Stored entries:
━━━━━━━━━━━━━━━━━━━━

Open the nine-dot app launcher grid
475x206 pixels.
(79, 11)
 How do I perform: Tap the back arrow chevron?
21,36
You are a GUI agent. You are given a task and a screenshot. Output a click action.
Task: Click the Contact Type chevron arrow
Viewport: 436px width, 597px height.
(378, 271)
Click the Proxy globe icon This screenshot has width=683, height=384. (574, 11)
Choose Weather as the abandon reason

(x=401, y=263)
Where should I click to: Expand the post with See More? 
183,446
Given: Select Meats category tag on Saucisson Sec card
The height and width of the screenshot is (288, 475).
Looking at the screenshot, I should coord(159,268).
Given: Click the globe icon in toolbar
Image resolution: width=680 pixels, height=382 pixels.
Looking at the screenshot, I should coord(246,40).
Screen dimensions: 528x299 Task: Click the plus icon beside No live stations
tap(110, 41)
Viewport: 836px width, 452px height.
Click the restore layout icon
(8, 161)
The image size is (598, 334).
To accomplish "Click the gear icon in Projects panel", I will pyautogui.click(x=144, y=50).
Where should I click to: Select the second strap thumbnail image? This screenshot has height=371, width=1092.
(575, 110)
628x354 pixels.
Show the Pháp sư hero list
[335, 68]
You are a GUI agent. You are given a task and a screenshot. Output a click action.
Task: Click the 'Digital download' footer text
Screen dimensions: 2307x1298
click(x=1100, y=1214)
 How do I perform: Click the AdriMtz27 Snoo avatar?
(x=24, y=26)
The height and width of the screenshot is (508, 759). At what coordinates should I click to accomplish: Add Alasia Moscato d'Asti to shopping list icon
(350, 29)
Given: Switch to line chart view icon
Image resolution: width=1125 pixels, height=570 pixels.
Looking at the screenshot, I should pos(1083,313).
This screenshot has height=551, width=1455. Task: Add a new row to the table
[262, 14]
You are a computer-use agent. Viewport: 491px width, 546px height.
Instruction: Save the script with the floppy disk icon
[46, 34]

━━━━━━━━━━━━━━━━━━━━

EXERCISE BRIEF:
The answer must be the line containing "You are a computer-use" and every line after it through the last line of the records above, repeated exactly.

RESULT OF THIS EXERCISE:
You are a computer-use agent. Viewport: 491px width, 546px height.
Instruction: Save the script with the floppy disk icon
[46, 34]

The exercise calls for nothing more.